Overtime Field Goal Gaffes Galore

The Vikings ended up in overtime for the second consecutive week, this time against the Chicago Bears. After a quick Bears' three-and-out, the Vikings drove down field to the Bears 21-yard line. The game is now in sudden death format, so a field goal wins it. Unfortunately, in the NFL there is the myth of field goal range. The summation of that article is in bold at the bottom: "Closer is always better."

I first want to mention that field goal kicking has improved dramatically over the last few years, and the two kickers involved in this game (Robbie Gould and Blair Walsh) are among the very best in the league. The Vikings, facing a 3rd-and-10 from the Bears 21, opted to attempt a 39-yarder rather than try to get closer. For Blair Walsh, this is seen as a gimme. In today's NFL, that is about an 87% proposition. Very likely, although still more than a 1-in-10 chance he misses.

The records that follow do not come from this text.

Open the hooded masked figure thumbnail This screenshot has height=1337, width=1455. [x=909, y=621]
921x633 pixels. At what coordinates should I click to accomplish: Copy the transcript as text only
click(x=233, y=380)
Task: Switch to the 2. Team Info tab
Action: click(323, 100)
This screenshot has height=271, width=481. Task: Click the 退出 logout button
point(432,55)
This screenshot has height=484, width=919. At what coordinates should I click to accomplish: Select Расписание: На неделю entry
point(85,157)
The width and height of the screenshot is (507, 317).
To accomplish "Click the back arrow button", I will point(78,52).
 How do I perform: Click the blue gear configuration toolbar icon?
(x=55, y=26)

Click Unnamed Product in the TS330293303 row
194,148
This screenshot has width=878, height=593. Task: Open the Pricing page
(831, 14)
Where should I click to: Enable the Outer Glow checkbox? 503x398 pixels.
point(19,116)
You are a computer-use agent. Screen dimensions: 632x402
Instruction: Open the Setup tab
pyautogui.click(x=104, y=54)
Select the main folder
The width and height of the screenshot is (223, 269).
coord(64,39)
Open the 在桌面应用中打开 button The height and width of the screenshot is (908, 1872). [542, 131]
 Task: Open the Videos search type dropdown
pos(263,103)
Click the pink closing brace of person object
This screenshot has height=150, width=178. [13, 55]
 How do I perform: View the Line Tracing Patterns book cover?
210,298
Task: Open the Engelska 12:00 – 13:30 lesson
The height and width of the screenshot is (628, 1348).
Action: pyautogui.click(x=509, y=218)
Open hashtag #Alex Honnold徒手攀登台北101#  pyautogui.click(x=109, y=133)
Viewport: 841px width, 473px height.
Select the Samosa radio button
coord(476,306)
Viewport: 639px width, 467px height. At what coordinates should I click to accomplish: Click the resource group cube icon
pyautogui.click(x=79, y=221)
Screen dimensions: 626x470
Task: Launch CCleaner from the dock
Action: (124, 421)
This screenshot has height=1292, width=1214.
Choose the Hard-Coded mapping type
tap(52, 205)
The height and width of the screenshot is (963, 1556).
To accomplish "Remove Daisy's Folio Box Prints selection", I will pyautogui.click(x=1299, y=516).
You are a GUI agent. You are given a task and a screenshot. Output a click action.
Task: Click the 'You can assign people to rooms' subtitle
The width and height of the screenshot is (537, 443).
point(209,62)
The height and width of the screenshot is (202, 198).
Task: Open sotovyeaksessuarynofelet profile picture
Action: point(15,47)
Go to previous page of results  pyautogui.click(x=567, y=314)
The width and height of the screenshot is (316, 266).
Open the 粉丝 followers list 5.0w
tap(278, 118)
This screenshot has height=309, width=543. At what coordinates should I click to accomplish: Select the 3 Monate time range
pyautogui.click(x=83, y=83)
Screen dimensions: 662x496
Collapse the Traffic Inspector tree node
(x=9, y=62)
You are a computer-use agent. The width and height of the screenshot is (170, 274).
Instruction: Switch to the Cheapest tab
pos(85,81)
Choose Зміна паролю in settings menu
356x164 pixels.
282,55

After drilling the field goal, Vikings' tight end Rhett Ellison was flagged for a flagrant face mask, pushing the team back to the 36-yard line (a 54-yard field goal, which converts just under 60%). On 3rd-and-25, the Vikings pounded the ball where Adrian Peterson lost 3-yards, making it a 57-yard field goal attempt (~50% conversion). At 50% (and possibly higher as Blair Walsh had previously made 12 of 13 kicks over 50-yards), the field goal is still the right fourth-down decision. Walsh missed the field goal and overtime continued.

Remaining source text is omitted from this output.